=== Aufgabe ===
Wann gründete Hecker laut dem Text über Hans-Joachim Hecker den Verein „Lebenshilfe für geistig Behinderte“?

=== Textauszug ===
-*-*-

Jahrzehntelanges Engagement für die Lebenshilfe

Als Ort des Gesprächs schlägt er die Räume in der Lebenshilfe in Kaltenkirchen vor. Flottkamp, Rotklinkerbau, 16 Stufen bis in sein Büro. Der 82-Jährige lässt sich vor einem kleinen Tisch nieder. Der eigentliche Schreibtisch ist voller Unterlagen und ein, zwei Bildern mit Rahmen.

Versucht man mit Hecker über Hecker zu sprechen, geht es bereits im zweiten Satz um die Lebenshilfe. Hecker gilt als Vorreiter der innovativen Behindertenarbeit in Kaltenkirchen. Anfang 1969 gründete er dort mit wenigen Mitstreitern den Verein „Lebenshilfe für geistig Behinderte“. Vor einigen Jahren erhielt er das Ansgar-Kreuz der Nordkirche.

Zufall oder göttliche Fügung

Dass alles so kam, ist je nach religiöser Sichtweise Zufall oder göttliche Fügung: Geboren wurde Hans-Joachim Hecker im heutigen Polen. Mit seiner Mutter flüchtete 1945 der damals Neunjährige. Seine Familie fand Zuflucht in Hamburg, das ihm zu seiner zweiten Heimat wurde. Mitte der 1950er-Jahre machte er eine gärtnerische Ausbildung, ehe er sich zum Diakon fortbildete.

-*-*-

Datensätze aus einer Sammlung:

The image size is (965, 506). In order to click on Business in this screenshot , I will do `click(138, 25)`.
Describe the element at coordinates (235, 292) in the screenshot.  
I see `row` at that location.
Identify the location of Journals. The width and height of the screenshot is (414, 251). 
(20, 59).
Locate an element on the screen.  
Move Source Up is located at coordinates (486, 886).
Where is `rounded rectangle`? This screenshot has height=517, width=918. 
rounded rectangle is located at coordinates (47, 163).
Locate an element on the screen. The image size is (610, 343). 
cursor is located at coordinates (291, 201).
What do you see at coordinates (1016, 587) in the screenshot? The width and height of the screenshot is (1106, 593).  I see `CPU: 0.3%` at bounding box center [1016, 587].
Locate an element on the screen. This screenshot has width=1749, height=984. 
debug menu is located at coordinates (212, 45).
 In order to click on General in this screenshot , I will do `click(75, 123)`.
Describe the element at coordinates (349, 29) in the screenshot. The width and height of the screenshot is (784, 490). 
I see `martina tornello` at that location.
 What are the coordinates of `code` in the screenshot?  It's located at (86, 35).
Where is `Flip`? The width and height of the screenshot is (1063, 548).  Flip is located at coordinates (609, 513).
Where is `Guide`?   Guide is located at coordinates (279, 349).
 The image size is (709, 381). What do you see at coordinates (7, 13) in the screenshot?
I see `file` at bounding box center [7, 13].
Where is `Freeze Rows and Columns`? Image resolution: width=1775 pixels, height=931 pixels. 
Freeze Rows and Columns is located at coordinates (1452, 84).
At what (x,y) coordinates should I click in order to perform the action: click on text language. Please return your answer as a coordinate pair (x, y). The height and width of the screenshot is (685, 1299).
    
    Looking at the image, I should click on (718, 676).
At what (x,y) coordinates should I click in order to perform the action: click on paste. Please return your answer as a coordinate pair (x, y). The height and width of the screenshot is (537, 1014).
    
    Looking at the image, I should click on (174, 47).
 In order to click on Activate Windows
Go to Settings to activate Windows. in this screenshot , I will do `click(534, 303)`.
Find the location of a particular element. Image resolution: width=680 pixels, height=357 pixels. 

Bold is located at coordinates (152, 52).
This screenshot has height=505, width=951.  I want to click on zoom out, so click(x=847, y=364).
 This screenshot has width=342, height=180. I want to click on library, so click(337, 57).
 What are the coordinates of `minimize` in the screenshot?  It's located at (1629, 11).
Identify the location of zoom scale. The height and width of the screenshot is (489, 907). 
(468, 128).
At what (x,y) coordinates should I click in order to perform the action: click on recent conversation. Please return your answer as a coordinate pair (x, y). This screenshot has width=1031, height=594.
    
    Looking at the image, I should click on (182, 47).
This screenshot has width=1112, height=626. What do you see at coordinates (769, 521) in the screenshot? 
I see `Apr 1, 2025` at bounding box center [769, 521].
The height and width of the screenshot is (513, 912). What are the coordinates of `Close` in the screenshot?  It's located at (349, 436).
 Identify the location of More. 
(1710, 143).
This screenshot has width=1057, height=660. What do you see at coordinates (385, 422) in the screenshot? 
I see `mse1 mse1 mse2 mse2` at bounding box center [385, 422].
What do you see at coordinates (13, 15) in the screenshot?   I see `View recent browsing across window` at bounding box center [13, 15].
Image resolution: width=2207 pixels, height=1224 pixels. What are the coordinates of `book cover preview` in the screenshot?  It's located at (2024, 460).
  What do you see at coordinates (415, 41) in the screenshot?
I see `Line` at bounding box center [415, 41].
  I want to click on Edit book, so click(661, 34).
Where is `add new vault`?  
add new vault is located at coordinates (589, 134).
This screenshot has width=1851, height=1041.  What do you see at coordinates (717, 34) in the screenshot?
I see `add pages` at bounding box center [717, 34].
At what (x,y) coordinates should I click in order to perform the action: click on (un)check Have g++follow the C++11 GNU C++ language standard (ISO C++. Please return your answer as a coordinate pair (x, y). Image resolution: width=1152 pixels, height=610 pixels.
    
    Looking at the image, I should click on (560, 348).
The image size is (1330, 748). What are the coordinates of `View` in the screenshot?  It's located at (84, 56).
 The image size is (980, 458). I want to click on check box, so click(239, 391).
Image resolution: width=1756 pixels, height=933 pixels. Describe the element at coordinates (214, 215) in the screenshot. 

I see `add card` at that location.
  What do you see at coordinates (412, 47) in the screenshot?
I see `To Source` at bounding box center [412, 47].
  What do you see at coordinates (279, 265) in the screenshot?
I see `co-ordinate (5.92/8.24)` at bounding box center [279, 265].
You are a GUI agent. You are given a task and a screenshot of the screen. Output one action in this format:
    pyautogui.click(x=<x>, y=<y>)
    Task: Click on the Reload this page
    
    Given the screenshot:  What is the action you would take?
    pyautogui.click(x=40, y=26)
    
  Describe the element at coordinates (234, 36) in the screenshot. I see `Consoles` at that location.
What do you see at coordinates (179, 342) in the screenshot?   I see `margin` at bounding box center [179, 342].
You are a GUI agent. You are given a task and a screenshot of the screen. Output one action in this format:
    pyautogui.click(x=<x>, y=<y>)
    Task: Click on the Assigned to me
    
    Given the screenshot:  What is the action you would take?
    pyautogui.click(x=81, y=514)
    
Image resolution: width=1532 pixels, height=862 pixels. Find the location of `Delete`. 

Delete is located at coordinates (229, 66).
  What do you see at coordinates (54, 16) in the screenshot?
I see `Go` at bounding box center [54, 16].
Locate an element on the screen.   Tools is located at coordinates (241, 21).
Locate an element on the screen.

-*-*-

=== Lösung ===
Anfang 1969.